Positioning themselves as an antidote to persistent concerns about racial, ethnic, and class divides in Boston, a coalition of literary organizations have banded together to propose a multi-use literary and cultural hub in the city’s burgeoning Seaport area. Led by the writing non-profit Grub Street, the group’s proposal got a boost this week with the announcement of a $2 million grant from the Calderwood Charitable Foundation should their plan be approved.

In an e-mail to supporters, the group—which consists of Grub Street, the Harvard Book Store, and Mass Poetry—urged literary patrons across the city to contact city leaders and the owners of 50 Liberty, the 14-story condominium tower that would house the hub, to support their plan. Grub Street executive director Eve Bridburg also told supporters that the project could mean long-term stability for her organization, which bills itself as the largest of its kind in America.

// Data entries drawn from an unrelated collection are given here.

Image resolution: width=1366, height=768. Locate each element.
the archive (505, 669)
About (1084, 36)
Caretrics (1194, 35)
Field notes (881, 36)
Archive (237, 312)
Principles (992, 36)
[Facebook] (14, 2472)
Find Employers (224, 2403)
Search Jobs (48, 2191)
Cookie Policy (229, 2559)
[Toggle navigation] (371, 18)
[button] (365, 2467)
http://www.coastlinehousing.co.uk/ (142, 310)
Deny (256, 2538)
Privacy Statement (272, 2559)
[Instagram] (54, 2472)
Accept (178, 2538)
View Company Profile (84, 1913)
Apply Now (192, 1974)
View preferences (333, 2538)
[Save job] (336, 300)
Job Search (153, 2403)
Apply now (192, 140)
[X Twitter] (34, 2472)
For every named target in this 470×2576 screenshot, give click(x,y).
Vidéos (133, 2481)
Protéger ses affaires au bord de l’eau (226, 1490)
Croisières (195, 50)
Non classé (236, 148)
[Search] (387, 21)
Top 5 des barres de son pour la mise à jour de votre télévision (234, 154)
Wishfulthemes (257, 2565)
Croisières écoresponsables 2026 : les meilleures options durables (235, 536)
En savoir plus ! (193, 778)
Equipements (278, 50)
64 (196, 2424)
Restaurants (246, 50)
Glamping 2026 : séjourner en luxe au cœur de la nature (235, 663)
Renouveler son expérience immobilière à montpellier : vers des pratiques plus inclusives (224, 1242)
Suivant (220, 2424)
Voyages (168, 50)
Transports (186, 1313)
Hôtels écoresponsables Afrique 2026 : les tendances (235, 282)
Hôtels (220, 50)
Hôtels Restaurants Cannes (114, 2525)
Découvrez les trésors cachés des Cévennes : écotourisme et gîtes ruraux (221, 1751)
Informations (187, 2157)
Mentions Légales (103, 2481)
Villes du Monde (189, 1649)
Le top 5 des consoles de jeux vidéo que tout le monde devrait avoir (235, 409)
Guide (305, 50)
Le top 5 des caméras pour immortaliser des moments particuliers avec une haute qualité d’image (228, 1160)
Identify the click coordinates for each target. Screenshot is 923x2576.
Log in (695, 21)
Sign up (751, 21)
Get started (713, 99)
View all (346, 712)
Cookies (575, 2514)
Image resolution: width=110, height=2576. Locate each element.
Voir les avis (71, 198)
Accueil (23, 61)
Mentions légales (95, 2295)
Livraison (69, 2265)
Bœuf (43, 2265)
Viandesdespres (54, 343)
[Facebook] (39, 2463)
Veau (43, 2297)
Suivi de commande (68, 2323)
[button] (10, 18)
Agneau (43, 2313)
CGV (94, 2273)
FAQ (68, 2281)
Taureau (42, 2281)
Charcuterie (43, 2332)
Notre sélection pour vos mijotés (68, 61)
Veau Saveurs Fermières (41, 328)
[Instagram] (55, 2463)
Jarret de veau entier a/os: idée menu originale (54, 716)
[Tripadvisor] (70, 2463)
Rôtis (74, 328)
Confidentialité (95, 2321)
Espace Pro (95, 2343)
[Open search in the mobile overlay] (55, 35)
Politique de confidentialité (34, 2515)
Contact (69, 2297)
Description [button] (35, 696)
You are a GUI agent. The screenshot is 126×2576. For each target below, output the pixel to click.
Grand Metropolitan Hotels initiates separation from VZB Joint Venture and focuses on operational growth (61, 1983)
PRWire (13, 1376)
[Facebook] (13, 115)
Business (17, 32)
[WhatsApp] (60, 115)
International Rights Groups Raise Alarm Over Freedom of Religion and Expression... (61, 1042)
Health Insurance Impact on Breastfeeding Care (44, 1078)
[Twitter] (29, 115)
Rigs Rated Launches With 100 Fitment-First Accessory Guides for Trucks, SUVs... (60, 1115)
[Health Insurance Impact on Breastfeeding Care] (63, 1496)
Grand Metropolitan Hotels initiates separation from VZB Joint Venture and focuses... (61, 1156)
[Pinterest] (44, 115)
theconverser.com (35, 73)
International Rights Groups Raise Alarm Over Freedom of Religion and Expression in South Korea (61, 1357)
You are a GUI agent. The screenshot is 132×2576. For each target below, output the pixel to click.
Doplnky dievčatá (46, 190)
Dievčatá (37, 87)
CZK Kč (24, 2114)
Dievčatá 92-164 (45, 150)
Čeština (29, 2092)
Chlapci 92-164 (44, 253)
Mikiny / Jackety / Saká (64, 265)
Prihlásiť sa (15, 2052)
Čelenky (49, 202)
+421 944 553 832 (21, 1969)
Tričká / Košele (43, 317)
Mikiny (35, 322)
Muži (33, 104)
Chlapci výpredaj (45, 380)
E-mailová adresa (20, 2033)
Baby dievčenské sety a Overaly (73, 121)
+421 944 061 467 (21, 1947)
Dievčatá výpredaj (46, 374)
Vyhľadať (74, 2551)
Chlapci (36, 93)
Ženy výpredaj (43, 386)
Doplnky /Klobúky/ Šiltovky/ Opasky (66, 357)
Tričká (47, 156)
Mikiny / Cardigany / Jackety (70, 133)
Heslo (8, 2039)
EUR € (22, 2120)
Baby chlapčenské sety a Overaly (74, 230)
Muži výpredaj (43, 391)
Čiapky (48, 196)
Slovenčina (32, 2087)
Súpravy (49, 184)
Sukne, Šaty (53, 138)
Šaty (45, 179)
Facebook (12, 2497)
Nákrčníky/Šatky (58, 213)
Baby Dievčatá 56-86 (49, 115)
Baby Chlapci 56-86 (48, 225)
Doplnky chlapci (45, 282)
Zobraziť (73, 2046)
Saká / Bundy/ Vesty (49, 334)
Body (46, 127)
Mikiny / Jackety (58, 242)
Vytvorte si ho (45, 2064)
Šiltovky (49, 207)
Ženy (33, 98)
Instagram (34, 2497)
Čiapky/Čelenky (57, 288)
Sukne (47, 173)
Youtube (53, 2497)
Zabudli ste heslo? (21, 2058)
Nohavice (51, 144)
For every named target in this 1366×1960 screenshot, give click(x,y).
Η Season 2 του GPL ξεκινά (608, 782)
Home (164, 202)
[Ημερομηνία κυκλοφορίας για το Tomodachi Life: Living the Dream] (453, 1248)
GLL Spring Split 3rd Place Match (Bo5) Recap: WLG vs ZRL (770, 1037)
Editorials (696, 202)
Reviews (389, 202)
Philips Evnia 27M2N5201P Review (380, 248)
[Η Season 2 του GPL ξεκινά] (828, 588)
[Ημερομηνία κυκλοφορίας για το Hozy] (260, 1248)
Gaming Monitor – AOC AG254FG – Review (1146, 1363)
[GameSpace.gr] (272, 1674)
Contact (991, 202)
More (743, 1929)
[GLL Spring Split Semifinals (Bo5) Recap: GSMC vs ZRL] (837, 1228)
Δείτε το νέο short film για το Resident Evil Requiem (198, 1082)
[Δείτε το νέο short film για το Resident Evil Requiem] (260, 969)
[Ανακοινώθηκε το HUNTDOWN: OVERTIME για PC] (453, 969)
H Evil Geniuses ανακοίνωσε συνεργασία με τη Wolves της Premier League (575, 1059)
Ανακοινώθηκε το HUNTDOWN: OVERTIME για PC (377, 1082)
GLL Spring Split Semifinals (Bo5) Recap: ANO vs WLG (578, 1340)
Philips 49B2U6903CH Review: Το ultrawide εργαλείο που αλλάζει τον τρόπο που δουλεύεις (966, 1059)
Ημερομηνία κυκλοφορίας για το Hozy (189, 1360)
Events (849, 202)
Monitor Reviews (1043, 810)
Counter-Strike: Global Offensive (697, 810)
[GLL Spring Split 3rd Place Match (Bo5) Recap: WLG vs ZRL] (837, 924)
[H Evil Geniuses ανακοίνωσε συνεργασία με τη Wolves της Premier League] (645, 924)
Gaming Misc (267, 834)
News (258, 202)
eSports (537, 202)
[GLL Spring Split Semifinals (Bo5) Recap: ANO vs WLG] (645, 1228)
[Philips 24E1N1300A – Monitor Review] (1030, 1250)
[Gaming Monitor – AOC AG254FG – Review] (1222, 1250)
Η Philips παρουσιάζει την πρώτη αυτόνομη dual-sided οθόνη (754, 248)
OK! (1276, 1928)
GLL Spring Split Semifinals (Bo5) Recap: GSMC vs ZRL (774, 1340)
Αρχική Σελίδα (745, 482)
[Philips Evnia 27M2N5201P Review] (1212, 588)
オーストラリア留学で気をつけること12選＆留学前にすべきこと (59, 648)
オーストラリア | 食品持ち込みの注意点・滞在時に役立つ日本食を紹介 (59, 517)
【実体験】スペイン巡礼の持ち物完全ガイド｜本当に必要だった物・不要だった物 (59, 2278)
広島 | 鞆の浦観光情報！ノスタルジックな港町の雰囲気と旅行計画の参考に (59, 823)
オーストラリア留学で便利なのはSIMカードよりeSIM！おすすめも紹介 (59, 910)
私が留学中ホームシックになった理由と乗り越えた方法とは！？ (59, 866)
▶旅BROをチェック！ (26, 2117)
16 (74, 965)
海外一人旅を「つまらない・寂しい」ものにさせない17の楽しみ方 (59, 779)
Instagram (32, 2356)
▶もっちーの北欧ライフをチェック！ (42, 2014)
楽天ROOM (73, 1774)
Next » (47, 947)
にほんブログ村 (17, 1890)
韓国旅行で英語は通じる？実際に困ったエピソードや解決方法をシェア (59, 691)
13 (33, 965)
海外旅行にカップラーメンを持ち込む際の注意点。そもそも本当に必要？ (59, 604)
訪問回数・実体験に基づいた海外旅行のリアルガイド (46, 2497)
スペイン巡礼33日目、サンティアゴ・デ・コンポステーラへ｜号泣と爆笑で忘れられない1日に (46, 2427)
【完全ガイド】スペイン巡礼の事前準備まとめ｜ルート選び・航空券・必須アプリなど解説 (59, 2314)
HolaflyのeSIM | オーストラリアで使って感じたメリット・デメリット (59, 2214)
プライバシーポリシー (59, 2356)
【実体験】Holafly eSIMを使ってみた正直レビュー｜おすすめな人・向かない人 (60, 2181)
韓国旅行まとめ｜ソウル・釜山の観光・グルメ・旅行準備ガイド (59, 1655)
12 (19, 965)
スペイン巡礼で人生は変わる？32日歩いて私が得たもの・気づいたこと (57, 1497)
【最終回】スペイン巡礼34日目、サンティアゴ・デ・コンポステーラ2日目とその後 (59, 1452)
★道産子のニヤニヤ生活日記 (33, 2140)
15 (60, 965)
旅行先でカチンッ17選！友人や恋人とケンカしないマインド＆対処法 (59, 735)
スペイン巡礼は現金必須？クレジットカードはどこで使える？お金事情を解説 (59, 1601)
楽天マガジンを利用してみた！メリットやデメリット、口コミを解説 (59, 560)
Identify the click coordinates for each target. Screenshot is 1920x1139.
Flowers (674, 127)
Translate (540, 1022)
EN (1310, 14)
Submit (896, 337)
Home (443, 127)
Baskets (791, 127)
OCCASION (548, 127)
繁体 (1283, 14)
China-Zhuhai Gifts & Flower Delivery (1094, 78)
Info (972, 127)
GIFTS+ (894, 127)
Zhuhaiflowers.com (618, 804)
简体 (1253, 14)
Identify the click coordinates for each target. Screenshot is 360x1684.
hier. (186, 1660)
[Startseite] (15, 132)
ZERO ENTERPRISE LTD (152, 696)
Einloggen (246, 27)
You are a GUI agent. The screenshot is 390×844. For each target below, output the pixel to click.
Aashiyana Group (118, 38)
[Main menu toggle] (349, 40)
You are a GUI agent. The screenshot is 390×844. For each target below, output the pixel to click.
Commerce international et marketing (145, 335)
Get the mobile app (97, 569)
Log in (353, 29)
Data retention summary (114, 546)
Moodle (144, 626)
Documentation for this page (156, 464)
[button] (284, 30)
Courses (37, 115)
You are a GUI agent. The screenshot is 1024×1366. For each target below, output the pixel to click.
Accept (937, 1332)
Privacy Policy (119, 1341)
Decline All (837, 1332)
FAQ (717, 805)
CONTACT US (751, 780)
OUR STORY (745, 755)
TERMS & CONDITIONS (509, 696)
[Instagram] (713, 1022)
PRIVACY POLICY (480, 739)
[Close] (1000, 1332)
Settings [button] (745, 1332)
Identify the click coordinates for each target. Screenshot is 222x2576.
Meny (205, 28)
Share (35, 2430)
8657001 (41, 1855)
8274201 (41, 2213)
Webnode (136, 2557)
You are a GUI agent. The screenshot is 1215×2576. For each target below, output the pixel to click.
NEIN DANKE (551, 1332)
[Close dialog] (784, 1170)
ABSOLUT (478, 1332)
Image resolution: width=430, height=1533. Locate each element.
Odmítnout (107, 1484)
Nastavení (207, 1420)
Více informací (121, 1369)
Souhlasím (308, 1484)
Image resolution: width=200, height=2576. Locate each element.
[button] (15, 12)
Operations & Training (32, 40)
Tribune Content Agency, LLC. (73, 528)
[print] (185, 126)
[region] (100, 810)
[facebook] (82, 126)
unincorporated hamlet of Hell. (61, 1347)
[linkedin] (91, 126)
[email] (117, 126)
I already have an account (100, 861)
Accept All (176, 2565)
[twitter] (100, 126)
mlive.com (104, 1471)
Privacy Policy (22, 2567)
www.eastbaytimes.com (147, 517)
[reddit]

“As some of you know, we’ve been looking for new space for several years now,” wrote Bridburg, “With the sharp increase in rents, we face the real possibility of having to relocate outside of the city. The Seaport – in the city and reachable via train, bus, car, and boat – would afford us long-term security in this city we love.”

The group proposal includes a bookstore, classrooms for writing workshops, and two venues for large-scale literary gatherings events, including the Mass Poetry Festival and Grub's annual writer's conference. “Though [Boston has] one of the most robust and lively writing and reading communities in the country," the group wrote in their application that, "there is no major public venue or large, central place where readers, writers, and thinkers from diverse backgrounds and communities can gather on a daily basis to create and share work.”

The submission is one of eight before the Boston Planning & Development Agency and the Fallon Company, who are working jointly to turn the 13,166 sq. ft. space on the ground floors of Fallon’s new building along the waterfront into a cultural hub. The area has boomed in recent years, drawing tech companies and publishers. America’s Test Kitchen relocated to the area in late 2017. In January, Cengage announced plans to move in as well, and Amazon intends to locate thousands of jobs there in the coming years.

Yet, the neighborhood has also come under fire as emblematic of growing inequality across a city already known for persistent divides. Support from Calderwood, which has donated millions of dollars to cultural and equity-based projects across Boston, is a boost for the group’s vision, “to build a 21st century narrative arts/storytelling center: a democratic, accessible, active space for people of all ages, race, ethnicities, and backgrounds to connect and to learn from the crafted words of the most famous writers and thinkers of our day, as well as from each other.”

Completion of the building is expected in the coming months, as is an announcement on which plan has been selected.